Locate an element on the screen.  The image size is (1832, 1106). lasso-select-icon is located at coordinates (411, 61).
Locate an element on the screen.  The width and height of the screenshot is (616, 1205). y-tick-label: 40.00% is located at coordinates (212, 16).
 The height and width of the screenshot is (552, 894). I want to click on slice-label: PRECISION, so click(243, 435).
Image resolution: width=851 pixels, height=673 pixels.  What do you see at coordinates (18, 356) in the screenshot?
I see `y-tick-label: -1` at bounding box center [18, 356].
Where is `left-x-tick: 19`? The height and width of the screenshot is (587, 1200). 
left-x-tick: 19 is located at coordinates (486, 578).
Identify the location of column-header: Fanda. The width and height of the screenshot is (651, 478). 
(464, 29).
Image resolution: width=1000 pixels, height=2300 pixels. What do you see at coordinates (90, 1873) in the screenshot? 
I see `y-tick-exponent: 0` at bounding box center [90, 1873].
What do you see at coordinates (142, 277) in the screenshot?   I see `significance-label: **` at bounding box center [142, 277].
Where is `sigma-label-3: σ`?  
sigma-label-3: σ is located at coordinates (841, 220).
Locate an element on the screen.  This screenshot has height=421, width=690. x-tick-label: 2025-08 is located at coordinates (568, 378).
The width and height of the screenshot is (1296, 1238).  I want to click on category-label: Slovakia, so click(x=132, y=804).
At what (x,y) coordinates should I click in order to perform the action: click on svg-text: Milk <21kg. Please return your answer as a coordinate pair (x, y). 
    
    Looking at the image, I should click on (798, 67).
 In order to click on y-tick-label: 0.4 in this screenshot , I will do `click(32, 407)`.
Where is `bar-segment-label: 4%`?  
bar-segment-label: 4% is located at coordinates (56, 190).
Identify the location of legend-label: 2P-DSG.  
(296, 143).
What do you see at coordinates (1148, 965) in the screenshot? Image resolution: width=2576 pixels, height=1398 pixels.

* * *

Assignment: Extract each of the items above verbatim, keeping every line unchanged.

Output of the exercise:
Locate an element on the screen.  The image size is (1832, 1106). lasso-select-icon is located at coordinates (411, 61).
Locate an element on the screen.  The width and height of the screenshot is (616, 1205). y-tick-label: 40.00% is located at coordinates (212, 16).
 The height and width of the screenshot is (552, 894). I want to click on slice-label: PRECISION, so click(243, 435).
Image resolution: width=851 pixels, height=673 pixels.  What do you see at coordinates (18, 356) in the screenshot?
I see `y-tick-label: -1` at bounding box center [18, 356].
Where is `left-x-tick: 19`? The height and width of the screenshot is (587, 1200). 
left-x-tick: 19 is located at coordinates (486, 578).
Identify the location of column-header: Fanda. The width and height of the screenshot is (651, 478). 
(464, 29).
Image resolution: width=1000 pixels, height=2300 pixels. What do you see at coordinates (90, 1873) in the screenshot? 
I see `y-tick-exponent: 0` at bounding box center [90, 1873].
What do you see at coordinates (142, 277) in the screenshot?   I see `significance-label: **` at bounding box center [142, 277].
Where is `sigma-label-3: σ`?  
sigma-label-3: σ is located at coordinates (841, 220).
Locate an element on the screen.  This screenshot has height=421, width=690. x-tick-label: 2025-08 is located at coordinates (568, 378).
The width and height of the screenshot is (1296, 1238).  I want to click on category-label: Slovakia, so click(x=132, y=804).
At what (x,y) coordinates should I click in order to perform the action: click on svg-text: Milk <21kg. Please return your answer as a coordinate pair (x, y). 
    
    Looking at the image, I should click on (798, 67).
 In order to click on y-tick-label: 0.4 in this screenshot , I will do `click(32, 407)`.
Where is `bar-segment-label: 4%`?  
bar-segment-label: 4% is located at coordinates (56, 190).
Identify the location of legend-label: 2P-DSG.  
(296, 143).
What do you see at coordinates (1148, 965) in the screenshot? Image resolution: width=2576 pixels, height=1398 pixels.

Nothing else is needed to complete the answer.